QUOTED TEXT
----------------------------------------

I am trying to work out a formula for a curve, but am completely lost on how to get the equation.

x = 10 (time)

y = distance

y has to move to zero, and the curve is steep at the begging.

I have attached a jpg of the curve.

Rivet -

While it's not clear what you're trying to accomplish, there are many formulas to give you something like what you're showing.

Try (for x>0) y=1/x.

Cheers.

Charlie,

Thanks for the reply. I have attached a FMP file which might help.

I am trying to plot numbers from start to zero through

a number of step that will represent a curve.

I would like

curve.zip

y = 200/x for all x > 0

y will never touch 0, but will get infinitely closer.

Rivet,

Unfortunately I don't have version 7 and the trial has expired so wasn't able to look at your attachment. But your curve could be generated using a displaced parabola. Consider the equation:

y = ( ( x - n ) ^ 2 ) / n

Where the ^ symbol represents 'to the power of' and

n is the number of steps.

----------------------------------------

PROVIDED INFORMATION
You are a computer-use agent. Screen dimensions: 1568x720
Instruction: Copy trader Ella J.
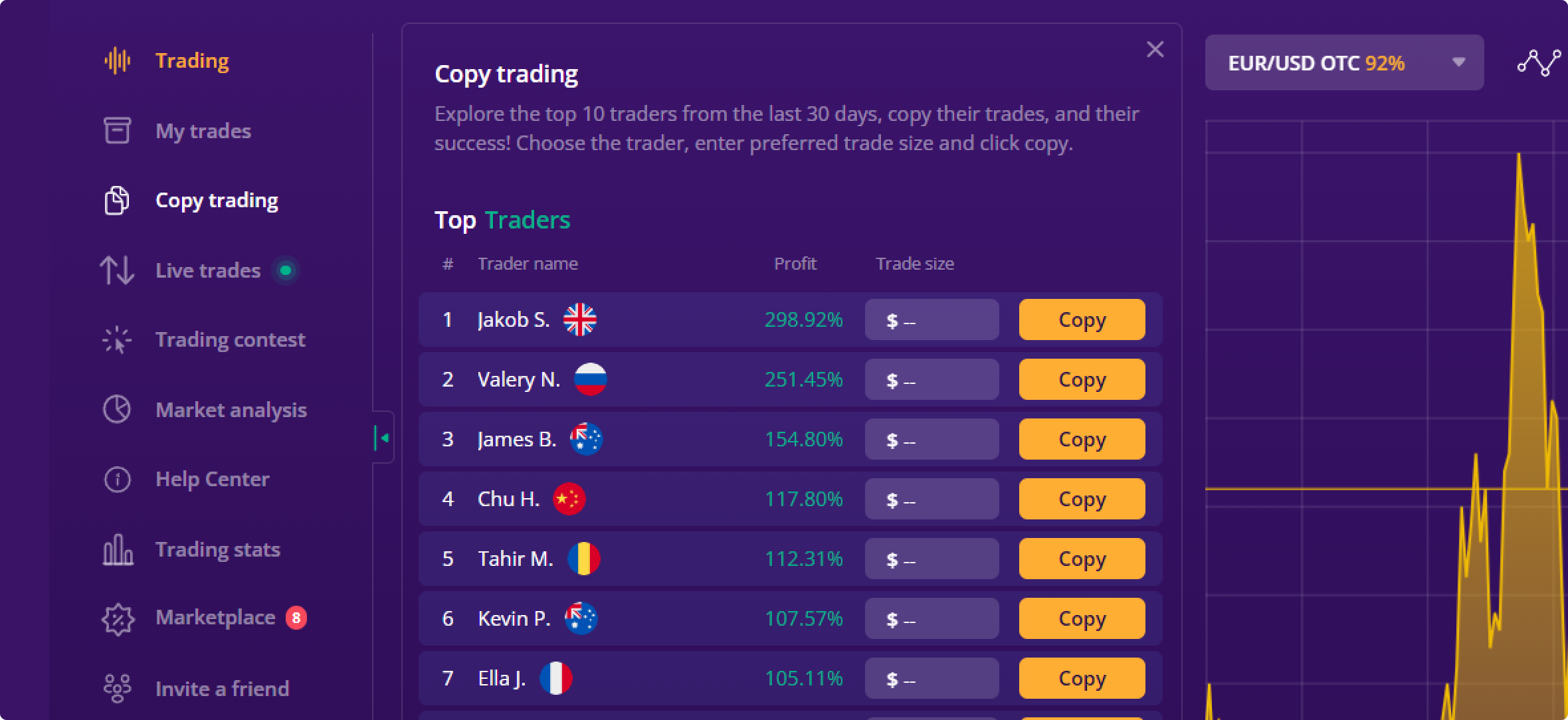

----------------------------------------

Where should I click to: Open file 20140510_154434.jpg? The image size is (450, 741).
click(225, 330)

----------------------------------------

YOUR GOAL
Continue the forum thread above on deriving a formula for a curve that falls to zero, starting after its final sentence.

ANSWER FOR THE TASK
So for n=10 the (x,y) pairs are:

(0 , 10) , (1 , 8.1) , (2 , 6.4) , ... , (8 , 0.4) , (9 , 0.1) , (10 , 0).

Cheers,

John.

Thanks guys, I am almost there... now can I have it so the 'y' starts at 200 and curves to 0 in ten steps?

Rivet,

Change the parabola to:

y = ( ( x - n ) ^ 2 ) * a

where a is the factor of n^2 that gives the sarting value of y. So for n=10 (10 steps), at x=0 (the starting value of x), set a = 2 to make y = 200. I had assumed, god knows why, that you wanted the y (for x=0) to be the same as x (for y=0). Anyway, adjust the value of a accordingly to give whatever starting value for y you like.

Cheers,

John.

John, That did it... many thanks.

Sorry I dropped out of the thread - preoccupied. I'm glad to see that Math Club is alive and well on FMForums!

How about a reverse of the formula? Curve from 0 - n

Rivet,

The reverse of your formula takes a little longer to work out ... eh eh ... no, I just dropped out of the forums for a while, as well.

To start y at zero, remove the displacement term to put the min value of the parabola back on the origin:

y = ( x ^ 2 ) * a

where a is the same as in the previous formula.

Cheers,

John.